The study from researchers at Montana State University, Brandeis University’s Heller School for Social Policy and
Management and Mathematica Policy Research comes as policymakers have focused increasing attention on the
potential of nurse practitioners to address rising demand for primary care services.
“Because enrollment into the Medicare program will expand rapidly as the 78-million-strong baby boom generation
ages, total Medicare spending will increase substantially. Providing access to care without bankrupting the Medicare
program is a growing concern. Our study offers evidence that primary care provided by nurse practitioners can help
address this concern,” said Jennifer Perloff, a researcher at the Heller School at Brandeis.
The research team analyzed a variety of Medicare payment claims during a 12-month period—including claims for
inpatient and outpatient care—and examined five measures of the cost of care, adjusted for differences in payment
rates and severity of a patient’s health condition. Across all five measures, the cost of care for patients with a nurse
practitioner primary care provider ranged between 11 to 29 percent less than the patients with a physician primary
care provider.
This gap is most pronounced when considering evaluation and management services, which include office, home, and
nursing home visits for new and established patients. The study found that nurse practitioner patients who receive
such services cost Medicare 29 percent less than physician patients.
The findings contradict previous studies that suggested an equal or higher expense for care provided by nurse
practitioners. Previous studies were smaller in scope, often focusing on costs within specific institutions or treatments
of specific diseases, over a shorter time period.

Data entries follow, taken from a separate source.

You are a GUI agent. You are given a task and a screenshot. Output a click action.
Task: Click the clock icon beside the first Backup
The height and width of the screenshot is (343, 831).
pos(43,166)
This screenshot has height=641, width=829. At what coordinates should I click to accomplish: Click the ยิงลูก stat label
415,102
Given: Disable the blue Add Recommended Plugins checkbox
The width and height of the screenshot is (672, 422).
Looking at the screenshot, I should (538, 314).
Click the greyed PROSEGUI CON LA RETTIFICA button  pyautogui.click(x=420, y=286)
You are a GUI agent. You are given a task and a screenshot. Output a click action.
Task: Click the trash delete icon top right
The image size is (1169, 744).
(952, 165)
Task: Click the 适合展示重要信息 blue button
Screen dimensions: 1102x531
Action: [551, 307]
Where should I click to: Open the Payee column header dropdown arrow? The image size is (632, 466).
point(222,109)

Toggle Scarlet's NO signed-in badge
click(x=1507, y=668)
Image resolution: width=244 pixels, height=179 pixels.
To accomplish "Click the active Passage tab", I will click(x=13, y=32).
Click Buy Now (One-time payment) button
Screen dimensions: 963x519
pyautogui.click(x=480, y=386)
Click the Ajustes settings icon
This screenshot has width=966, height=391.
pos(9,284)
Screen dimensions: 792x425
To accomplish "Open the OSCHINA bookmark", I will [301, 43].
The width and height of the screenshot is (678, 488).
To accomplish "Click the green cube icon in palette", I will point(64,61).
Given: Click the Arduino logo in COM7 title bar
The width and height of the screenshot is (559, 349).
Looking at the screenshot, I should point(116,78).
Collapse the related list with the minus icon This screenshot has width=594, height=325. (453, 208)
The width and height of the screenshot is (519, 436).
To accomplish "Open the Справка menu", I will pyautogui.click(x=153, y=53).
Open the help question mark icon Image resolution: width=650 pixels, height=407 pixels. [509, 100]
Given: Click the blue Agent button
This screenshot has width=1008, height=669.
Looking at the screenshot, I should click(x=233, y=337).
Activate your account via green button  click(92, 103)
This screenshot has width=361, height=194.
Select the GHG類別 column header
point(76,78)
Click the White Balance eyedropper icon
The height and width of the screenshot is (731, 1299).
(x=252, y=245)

“We examined national data and found large differences that persist even after taking into account the fact that nurse
practitioners are paid at 85 percent of the rate paid to physicians for the same services,” said Peter Buerhaus, a
nursing economist at Montana State. “In contrast to earlier research, this study suggests that nurse practitioners
provide less expensive care across a range of different measures when considering the cost of services provided to
Medicare beneficiaries over longer time periods, like one year, as opposed to examining a single encounter with a
patient.”
According to the researchers, some of the cost difference is likely linked to different practice settings and styles, as
well as unexplained differences in health status between patients.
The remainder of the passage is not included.